Association for the Taxation of Financial Transactions and for Citizens' Action

ATTAC
Type Voluntary association
Founded June 3, 1998 (1998-june-03)
Location Paris, France
Origins A single-issue movement that was founded in France after the publication in the Monde Diplomatique of an Ignacio Ramonet's editorial entitled "Disarm the markets" that launched the notion of creating an association to promote the Tobin tax.
Area served worldwide
Mission International movement working towards social, environmental and democratic alternatives in the globalization process.
Method Popular education, meetings, conferences, counter-arguments documents
Members 90,000
Motto "Another World is possible"
Website www.attac.org

The Association pour la taxation des transactions financières et pour l'action citoyenne (Association for the Taxation of Financial Transactions and for Citizens' Action, ATTAC) is an activist organization originally created for promoting the establishment of a tax on foreign exchange transactions.

Contents

Background

Originally a single-issue movement demanding the introduction of the so-called Tobin tax on currency speculation, ATTAC now devotes itself to a wide range of issues related to globalisation, monitoring the decisions of the World Trade Organization (WTO), the Organisation for Economic Co-operation and Development (OECD) and the International Monetary Fund (IMF). ATTAC attends the meetings of the G8 with the goal of influencing policymakers' decisions.
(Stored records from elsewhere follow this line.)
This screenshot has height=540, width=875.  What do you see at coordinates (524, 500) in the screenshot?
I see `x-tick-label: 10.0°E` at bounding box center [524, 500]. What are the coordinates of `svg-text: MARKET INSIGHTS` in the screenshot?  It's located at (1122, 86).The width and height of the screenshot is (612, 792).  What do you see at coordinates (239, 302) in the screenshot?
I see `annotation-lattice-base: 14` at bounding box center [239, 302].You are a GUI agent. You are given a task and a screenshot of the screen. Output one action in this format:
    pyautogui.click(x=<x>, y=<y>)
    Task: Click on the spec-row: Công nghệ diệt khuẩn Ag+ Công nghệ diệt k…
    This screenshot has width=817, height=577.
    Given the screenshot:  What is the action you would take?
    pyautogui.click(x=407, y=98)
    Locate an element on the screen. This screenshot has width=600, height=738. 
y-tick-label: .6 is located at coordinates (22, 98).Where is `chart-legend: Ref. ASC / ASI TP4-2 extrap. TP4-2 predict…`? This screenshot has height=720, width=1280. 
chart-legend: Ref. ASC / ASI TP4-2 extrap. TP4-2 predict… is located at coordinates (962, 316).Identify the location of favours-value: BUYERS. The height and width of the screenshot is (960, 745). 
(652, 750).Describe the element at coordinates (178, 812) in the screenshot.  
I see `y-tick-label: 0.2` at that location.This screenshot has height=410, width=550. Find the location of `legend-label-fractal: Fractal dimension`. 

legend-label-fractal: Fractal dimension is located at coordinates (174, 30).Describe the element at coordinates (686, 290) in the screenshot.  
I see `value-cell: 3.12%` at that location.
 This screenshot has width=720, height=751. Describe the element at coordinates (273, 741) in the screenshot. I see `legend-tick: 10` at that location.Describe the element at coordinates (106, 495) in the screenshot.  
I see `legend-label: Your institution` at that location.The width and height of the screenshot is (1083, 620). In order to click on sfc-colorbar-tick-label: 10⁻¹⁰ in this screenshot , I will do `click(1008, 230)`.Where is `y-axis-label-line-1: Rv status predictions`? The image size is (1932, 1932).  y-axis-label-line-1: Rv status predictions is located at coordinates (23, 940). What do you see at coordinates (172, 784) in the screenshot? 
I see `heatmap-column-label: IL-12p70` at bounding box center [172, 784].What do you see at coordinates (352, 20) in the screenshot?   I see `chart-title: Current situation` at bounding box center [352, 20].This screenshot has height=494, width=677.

Attac recently criticised Germany for what it called the criminalisation of anti-G8 groups.[1]

ATTAC is not an anti-globalization movement, but it criticises the neoliberal ideology that it sees as dominating economic globalisation. It supports globalisation policies that they characterise as sustainable and socially just. One of ATTAC's slogans is "The World is not for sale", denouncing the "merchandisation" of society. Another slogan is "Another world is possible" pointing to an alternative globalization where people and not profit is in focus.

James Tobin opposing Attac

Attac was originally founded to promote Tobin tax by the Keynesian economist James Tobin. Tobin himself has accused Attac for misusing his name and said that he has nothing in common with Attac and is a supporter of free trade — "everything that these movements are attacking. They're misusing my name." [2]

Organisational history

In December 1997, Ignacio Ramonet wrote in Le Monde diplomatique an editorial in which he advocated the establishment of the Tobin tax and the creation of an organisation to pressure governments around the world to introduce the tax. ATTAC was created on June 3, 1998, during a constitutive assembly in France. While it was founded in France it now exists in over forty countries around the world. In France, politicians from the left are members of the association.

ATTAC functions on a principle of decentralisation: local associations organise meetings, conferences, and compose documents that become counter-arguments to the perceived neoliberal discourse. ATTAC aims to formalise the possibility of an alternative to the neoliberal society that is currently required of globalisation. ATTAC aspires to be a movement of popular education.

Views on Attac and its members in different countries

Finland

Communist Juhani Lohikoski, previously a chairman of Communist Youth League and Socialist League, served as the chairman of Finnish Attac for two terms (2002 - 2004). Yrjö Hakanen, pro-Soviet chairman of the Communist Party of Finland, was a member of the board and a member of the founding committee. In March 2002 Aimo Kairamo, the long-time chief editor of the party organ of the Social Democrat Party, resigned from Attac and recommended the same decision for other social democrats because of the left-wing minority communists' leading positions. Soon also the social democrat foreign minister Erkki Tuomioja considered to follow Kairamo's example[3].

Sweden

Researcher Malin Gawell covers the birth and development of Attac Sweden in her doctoral thesis on activist entrepreneurship. She suggests that Attac in Sweden was formed by people seeking a new way of organising with flat hierarchy, and with the strongly sensed need of making a change as the driving force. [4]
From another perspective, Sydsvenskan newspaper suggested that the downturn of memberships in Swedish Attac after the hype in the beginning of 2001 may be due to its views on trade policies. [5]

Issues and activities

The main issues covered by ATTAC today are:

In France, ATTAC associates with many other left-wing causes. ATTAC supports José Bové.